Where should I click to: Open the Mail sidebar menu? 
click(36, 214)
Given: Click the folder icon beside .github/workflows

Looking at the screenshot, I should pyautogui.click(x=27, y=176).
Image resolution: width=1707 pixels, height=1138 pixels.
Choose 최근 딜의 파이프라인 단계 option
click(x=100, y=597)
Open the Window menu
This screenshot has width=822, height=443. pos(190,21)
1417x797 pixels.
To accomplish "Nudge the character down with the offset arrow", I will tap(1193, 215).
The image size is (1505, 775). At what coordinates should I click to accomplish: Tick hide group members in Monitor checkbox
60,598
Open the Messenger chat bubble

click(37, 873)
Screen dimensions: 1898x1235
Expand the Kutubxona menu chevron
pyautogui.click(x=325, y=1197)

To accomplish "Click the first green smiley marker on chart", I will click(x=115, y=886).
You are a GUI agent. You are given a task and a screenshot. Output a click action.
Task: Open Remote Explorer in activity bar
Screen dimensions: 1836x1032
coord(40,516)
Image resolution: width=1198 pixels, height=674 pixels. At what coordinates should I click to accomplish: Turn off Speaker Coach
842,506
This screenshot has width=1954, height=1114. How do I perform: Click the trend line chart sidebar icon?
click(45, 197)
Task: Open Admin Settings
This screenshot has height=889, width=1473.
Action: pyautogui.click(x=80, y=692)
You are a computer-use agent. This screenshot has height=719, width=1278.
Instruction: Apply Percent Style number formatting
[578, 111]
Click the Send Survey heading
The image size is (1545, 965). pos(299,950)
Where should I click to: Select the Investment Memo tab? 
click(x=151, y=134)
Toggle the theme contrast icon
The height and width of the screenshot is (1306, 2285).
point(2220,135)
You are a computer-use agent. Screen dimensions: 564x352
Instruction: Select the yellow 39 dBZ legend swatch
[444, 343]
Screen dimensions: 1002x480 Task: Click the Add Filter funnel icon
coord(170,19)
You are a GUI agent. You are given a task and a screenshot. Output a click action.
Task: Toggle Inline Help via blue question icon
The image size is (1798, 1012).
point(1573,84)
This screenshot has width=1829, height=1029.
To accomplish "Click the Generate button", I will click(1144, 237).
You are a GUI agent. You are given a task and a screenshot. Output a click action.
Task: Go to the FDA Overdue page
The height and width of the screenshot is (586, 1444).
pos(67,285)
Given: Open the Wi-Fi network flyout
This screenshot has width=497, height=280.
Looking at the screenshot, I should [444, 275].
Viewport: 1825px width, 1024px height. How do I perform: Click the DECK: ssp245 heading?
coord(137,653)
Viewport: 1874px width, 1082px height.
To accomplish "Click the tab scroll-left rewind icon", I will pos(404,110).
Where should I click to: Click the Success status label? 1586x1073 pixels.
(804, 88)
####
■ Task brief:
Using the exact wording, transcribe all the records above.

■ Exercise result:
Where should I click to: Open the Mail sidebar menu? 
click(36, 214)
Given: Click the folder icon beside .github/workflows

Looking at the screenshot, I should pyautogui.click(x=27, y=176).
Image resolution: width=1707 pixels, height=1138 pixels.
Choose 최근 딜의 파이프라인 단계 option
click(x=100, y=597)
Open the Window menu
This screenshot has width=822, height=443. pos(190,21)
1417x797 pixels.
To accomplish "Nudge the character down with the offset arrow", I will tap(1193, 215).
The image size is (1505, 775). At what coordinates should I click to accomplish: Tick hide group members in Monitor checkbox
60,598
Open the Messenger chat bubble

click(37, 873)
Screen dimensions: 1898x1235
Expand the Kutubxona menu chevron
pyautogui.click(x=325, y=1197)

To accomplish "Click the first green smiley marker on chart", I will click(x=115, y=886).
You are a GUI agent. You are given a task and a screenshot. Output a click action.
Task: Open Remote Explorer in activity bar
Screen dimensions: 1836x1032
coord(40,516)
Image resolution: width=1198 pixels, height=674 pixels. At what coordinates should I click to accomplish: Turn off Speaker Coach
842,506
This screenshot has width=1954, height=1114. How do I perform: Click the trend line chart sidebar icon?
click(45, 197)
Task: Open Admin Settings
This screenshot has height=889, width=1473.
Action: pyautogui.click(x=80, y=692)
You are a computer-use agent. This screenshot has height=719, width=1278.
Instruction: Apply Percent Style number formatting
[578, 111]
Click the Send Survey heading
The image size is (1545, 965). pos(299,950)
Where should I click to: Select the Investment Memo tab? 
click(x=151, y=134)
Toggle the theme contrast icon
The height and width of the screenshot is (1306, 2285).
point(2220,135)
You are a computer-use agent. Screen dimensions: 564x352
Instruction: Select the yellow 39 dBZ legend swatch
[444, 343]
Screen dimensions: 1002x480 Task: Click the Add Filter funnel icon
coord(170,19)
You are a GUI agent. You are given a task and a screenshot. Output a click action.
Task: Toggle Inline Help via blue question icon
The image size is (1798, 1012).
point(1573,84)
This screenshot has width=1829, height=1029.
To accomplish "Click the Generate button", I will click(1144, 237).
You are a GUI agent. You are given a task and a screenshot. Output a click action.
Task: Go to the FDA Overdue page
The height and width of the screenshot is (586, 1444).
pos(67,285)
Given: Open the Wi-Fi network flyout
This screenshot has width=497, height=280.
Looking at the screenshot, I should [444, 275].
Viewport: 1825px width, 1024px height. How do I perform: Click the DECK: ssp245 heading?
coord(137,653)
Viewport: 1874px width, 1082px height.
To accomplish "Click the tab scroll-left rewind icon", I will pos(404,110).
Where should I click to: Click the Success status label? 1586x1073 pixels.
(804, 88)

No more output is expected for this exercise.